For demonstrating, we use a scATAC-seq query dataset with ~10,000 PBMC from a healthy donor which is available for download here. The filtered peak-cell matrix, fragment file, and the indexed fragment file must be downloaded which can be done in a shell with the below lines:
curl -O https://cf.10xgenomics.com/samples/cell-atac/2.0.0/10k_PBMC_ATAC_nextgem_Chromium_X/10k_PBMC_ATAC_nextgem_Chromium_X_filtered_peak_bc_matrix.h5
curl -O https://cf.10xgenomics.com/samples/cell-atac/2.0.0/10k_PBMC_ATAC_nextgem_Chromium_X/10k_PBMC_ATAC_nextgem_Chromium_X_fragments.tsv.gz
curl -O https://cf.10xgenomics.com/samples/cell-atac/2.0.0/10k_PBMC_ATAC_nextgem_Chromium_X/10k_PBMC_ATAC_nextgem_Chromium_X_fragments.tsv.gz.tbi
Here, we provide the path to the peak-cell matrix as the query and also include the path to the fragment file as a parameter. Alternatively, users can provide a Seurat Object with a ChromatinAssay that contains a Fragments
class. The reference
parameter is the directory containing the reference.

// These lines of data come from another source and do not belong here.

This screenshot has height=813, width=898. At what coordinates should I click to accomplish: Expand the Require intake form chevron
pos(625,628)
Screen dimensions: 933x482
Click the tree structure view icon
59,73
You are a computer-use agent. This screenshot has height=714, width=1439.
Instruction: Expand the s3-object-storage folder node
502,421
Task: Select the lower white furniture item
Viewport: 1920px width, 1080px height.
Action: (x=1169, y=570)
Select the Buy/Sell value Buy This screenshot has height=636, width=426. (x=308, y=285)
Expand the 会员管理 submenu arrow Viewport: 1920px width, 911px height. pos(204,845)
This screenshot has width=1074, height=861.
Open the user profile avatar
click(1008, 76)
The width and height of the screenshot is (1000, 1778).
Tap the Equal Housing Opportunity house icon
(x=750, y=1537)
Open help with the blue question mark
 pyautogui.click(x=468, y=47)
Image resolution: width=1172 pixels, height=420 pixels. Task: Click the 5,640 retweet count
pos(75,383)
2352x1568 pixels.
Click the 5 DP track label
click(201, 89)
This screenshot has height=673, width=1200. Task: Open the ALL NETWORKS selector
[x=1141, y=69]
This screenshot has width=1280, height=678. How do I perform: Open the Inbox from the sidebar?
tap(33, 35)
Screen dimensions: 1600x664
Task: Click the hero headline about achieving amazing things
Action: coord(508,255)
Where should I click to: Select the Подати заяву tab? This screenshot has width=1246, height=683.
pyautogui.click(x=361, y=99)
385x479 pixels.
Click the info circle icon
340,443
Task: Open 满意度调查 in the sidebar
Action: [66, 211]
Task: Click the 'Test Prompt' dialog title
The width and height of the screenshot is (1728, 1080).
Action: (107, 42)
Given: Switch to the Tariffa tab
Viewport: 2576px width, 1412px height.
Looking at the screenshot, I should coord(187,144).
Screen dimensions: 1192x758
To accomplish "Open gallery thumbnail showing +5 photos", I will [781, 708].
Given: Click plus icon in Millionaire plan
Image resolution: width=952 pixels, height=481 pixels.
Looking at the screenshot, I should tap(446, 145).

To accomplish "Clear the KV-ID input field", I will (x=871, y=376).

# The RunAzimuth function can take a path or Seurat object as input
atac <- RunAzimuth(query = "~/10k_PBMC_ATAC_nextgem_Chromium_X_filtered_peak_bc_matrix.h5", query.modality = "ATAC",
reference = "~/reference", fragment.path = "~/10k_PBMC_ATAC_nextgem_Chromium_X_fragments.tsv.gz")
We can now visualize the output of Azimuth ATAC. Note that all cells are labeled with high-resolution annotations transferred from the scRNA-seq query.
Lastly, we can validate the predicted cell types for the scATAC-seq data by examining their chromatin accessibility profiles at canonical loci. We use the CoveragePlot
function from Signac to visualize accessibility patterns at CD8A, FOXP3, and RORC, after grouping cells by their predicted labels.
library(Signac)
CoveragePlot(atac, region = "PAX5", group.by = "predicted.celltype.l1", idents = c("B", "CD4 T",
"Mono", "NK"), window = 200, extend.upstream = -150000)
CoveragePlot(atac, region = "CD8A", group.by = "predicted.celltype.l2", idents = c("CD8 Naive",
"CD4 Naive", "CD4 TCM", "CD8 TCM"), extend.downstream = 5000, extend.upstream = 5000)
CoveragePlot(atac, region = "FOXP3", group.by = "predicted.celltype.l2", idents = c("CD4 Naive",
"CD4 TCM", "CD4 TEM", "Treg"), extend.downstream = 0, extend.upstream = 0)
When Azimuth ATAC runs, we also compute gene activity scores based on the chromatin accessibility in each gene region. In RunAzimuth()
, these scores are calculated using the GeneActivity function from Signac. Thus, users can visualize feature plots or violin plots with features of interest.
The Azimuth ATAC web app also runs a simple motif analysis, but RunAzimuth()
does not. If users are interested in running motif analysis on their object in R, please refer to this vignette from Signac.
Session Info
## R version 4.2.2 Patched (2022-11-10 r83330)
## Platform: x86_64-pc-linux-gnu (64-bit)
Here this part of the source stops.